#### [Exercise requirements]
Output each line of the records below as a JSON list of strings, one string per line. Leave out blank lines.

Item-finding records:
_ _ _ _ _ _ _
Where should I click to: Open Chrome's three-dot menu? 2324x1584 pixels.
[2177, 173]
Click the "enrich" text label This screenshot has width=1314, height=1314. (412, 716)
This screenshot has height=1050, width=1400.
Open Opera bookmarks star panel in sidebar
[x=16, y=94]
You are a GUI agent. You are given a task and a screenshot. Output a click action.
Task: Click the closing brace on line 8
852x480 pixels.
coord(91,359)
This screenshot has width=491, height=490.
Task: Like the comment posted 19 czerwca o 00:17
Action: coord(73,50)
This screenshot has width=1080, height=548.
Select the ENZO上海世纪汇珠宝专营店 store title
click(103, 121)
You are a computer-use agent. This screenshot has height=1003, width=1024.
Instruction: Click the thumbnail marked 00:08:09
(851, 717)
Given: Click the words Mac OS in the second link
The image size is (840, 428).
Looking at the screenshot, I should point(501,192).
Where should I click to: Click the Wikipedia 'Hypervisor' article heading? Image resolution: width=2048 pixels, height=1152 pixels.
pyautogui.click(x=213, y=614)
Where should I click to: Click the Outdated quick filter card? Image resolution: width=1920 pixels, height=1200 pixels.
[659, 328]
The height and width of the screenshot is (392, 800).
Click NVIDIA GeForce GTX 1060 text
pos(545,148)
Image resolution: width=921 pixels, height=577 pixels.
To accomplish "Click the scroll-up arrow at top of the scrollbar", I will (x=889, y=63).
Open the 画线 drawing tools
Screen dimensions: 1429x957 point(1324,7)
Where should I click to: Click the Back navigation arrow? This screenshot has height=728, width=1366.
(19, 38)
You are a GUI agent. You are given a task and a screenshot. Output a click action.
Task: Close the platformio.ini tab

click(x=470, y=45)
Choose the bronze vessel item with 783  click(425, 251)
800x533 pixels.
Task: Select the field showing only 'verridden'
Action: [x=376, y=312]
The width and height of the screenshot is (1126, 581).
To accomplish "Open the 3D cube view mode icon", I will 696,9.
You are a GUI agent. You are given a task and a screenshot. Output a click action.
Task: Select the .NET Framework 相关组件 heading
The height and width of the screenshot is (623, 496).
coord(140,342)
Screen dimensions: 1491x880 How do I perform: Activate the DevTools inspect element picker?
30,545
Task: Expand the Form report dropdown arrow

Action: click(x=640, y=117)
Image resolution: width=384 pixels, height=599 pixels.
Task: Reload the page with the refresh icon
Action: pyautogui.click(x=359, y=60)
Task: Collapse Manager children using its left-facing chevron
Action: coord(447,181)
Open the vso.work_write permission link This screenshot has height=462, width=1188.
_ _ _ _ _ _ _
#### [The answer]
[
  "Where should I click to: Open Chrome's three-dot menu? 2324x1584 pixels.",
  "[2177, 173]",
  "Click the \"enrich\" text label This screenshot has width=1314, height=1314. (412, 716)",
  "This screenshot has height=1050, width=1400.",
  "Open Opera bookmarks star panel in sidebar",
  "[x=16, y=94]",
  "You are a GUI agent. You are given a task and a screenshot. Output a click action.",
  "Task: Click the closing brace on line 8",
  "852x480 pixels.",
  "coord(91,359)",
  "This screenshot has width=491, height=490.",
  "Task: Like the comment posted 19 czerwca o 00:17",
  "Action: coord(73,50)",
  "This screenshot has width=1080, height=548.",
  "Select the ENZO上海世纪汇珠宝专营店 store title",
  "click(103, 121)",
  "You are a computer-use agent. This screenshot has height=1003, width=1024.",
  "Instruction: Click the thumbnail marked 00:08:09",
  "(851, 717)",
  "Given: Click the words Mac OS in the second link",
  "The image size is (840, 428).",
  "Looking at the screenshot, I should point(501,192).",
  "Where should I click to: Click the Wikipedia 'Hypervisor' article heading? Image resolution: width=2048 pixels, height=1152 pixels.",
  "pyautogui.click(x=213, y=614)",
  "Where should I click to: Click the Outdated quick filter card? Image resolution: width=1920 pixels, height=1200 pixels.",
  "[659, 328]",
  "The height and width of the screenshot is (392, 800).",
  "Click NVIDIA GeForce GTX 1060 text",
  "pos(545,148)",
  "Image resolution: width=921 pixels, height=577 pixels.",
  "To accomplish \"Click the scroll-up arrow at top of the scrollbar\", I will (x=889, y=63).",
  "Open the 画线 drawing tools",
  "Screen dimensions: 1429x957 point(1324,7)",
  "Where should I click to: Click the Back navigation arrow? This screenshot has height=728, width=1366.",
  "(19, 38)",
  "You are a GUI agent. You are given a task and a screenshot. Output a click action.",
  "Task: Close the platformio.ini tab",
  "click(x=470, y=45)",
  "Choose the bronze vessel item with 783  click(425, 251)",
  "800x533 pixels.",
  "Task: Select the field showing only 'verridden'",
  "Action: [x=376, y=312]",
  "The width and height of the screenshot is (1126, 581).",
  "To accomplish \"Open the 3D cube view mode icon\", I will 696,9.",
  "You are a GUI agent. You are given a task and a screenshot. Output a click action.",
  "Task: Select the .NET Framework 相关组件 heading",
  "The height and width of the screenshot is (623, 496).",
  "coord(140,342)",
  "Screen dimensions: 1491x880 How do I perform: Activate the DevTools inspect element picker?",
  "30,545",
  "Task: Expand the Form report dropdown arrow",
  "Action: click(x=640, y=117)",
  "Image resolution: width=384 pixels, height=599 pixels.",
  "Task: Reload the page with the refresh icon",
  "Action: pyautogui.click(x=359, y=60)",
  "Task: Collapse Manager children using its left-facing chevron",
  "Action: coord(447,181)",
  "Open the vso.work_write permission link This screenshot has height=462, width=1188."
]